Una de ellas tiene que ver con el manejo del conflicto. En virtud de esa tendencia al cuidado de los vínculos, es muy común que las mujeres, ante los malestares, sustituyamos la expresión del enfado por una especie de actitud terapéutica hacia la otra persona, dejando de esta manera en segundo plano nuestras necesidades. La ambivalencia con la que experimentamos nuestro propio enfado tiene que ver con lo que considero una de las claves para analizar nuestros modos de enamorarnos y vincularnos: la tensión en los modelos/mandatos de feminidad en los que hemos sido socializadas, entre un polo más tradicional y otro que valora en mayor medida la independencia. Esta tensión implica que, dando mucho valor a nuestras relaciones, tengamos cierta actitud de cuestionamiento ante nosotras mismas en cómo las manejamos y en lo que entendemos como un exceso de implicación en ellas (“¿estaré siendo demasiado demandante?, “es que a veces soy muy pesada”, “me enfado por tonterías”).

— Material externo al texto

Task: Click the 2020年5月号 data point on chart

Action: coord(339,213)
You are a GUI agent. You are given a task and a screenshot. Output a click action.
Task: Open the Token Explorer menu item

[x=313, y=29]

Este tipo de autocoacciones y autoreproches son típicos en un escenario muy frecuente en los comienzos o potenciales comienzos de las relaciones de pareja heterosexuales: aquél en el que la posición masculina defiende su independencia negando el reconocimiento (en cuidados, planes, comunicación …) que desde la posición femenina se demanda, u otorgando el reconocimiento de forma ambivalente (la consabida “una de cal y otra de arena”). Esto provoca situaciones de dominación muy sutiles que nos cuesta identificar cuando nos cuestionamos a nosotras mismas (“debería ser menos dependiente”) en lugar de cuestionar la relación de poder que se ha establecido.

Para entender estas interacciones hay que acudir a su vez a la masculinidad, con su componente de negación de la vulnerabilidad, la emocionalidad y el cuidado. Y cuestionar una forma de ser hombre que, en el plano afectivo, ejerce el poder gracias también a la cultura del neoliberalismo afectivo por el que tendemos a presuponer (y a celebrar) que en las sociedades contemporáneas, individuos libres e iguales, jóvenes y modernos, se relacionan en libertad y en igualdad, emancipados de las ataduras del pasado. Democratizar el amor y los vínculos será más difícil si no cuestionamos esta falacia y si no crece el número de hombres feministas que dejen de serlo sólo en el discurso y que sean capaces de cuestionar con una vigilancia constante sus privilegios, también en la vida cotidiana, en sus afectos e interacciones, en los bares de fiesta, en el whatsapp y en la cama.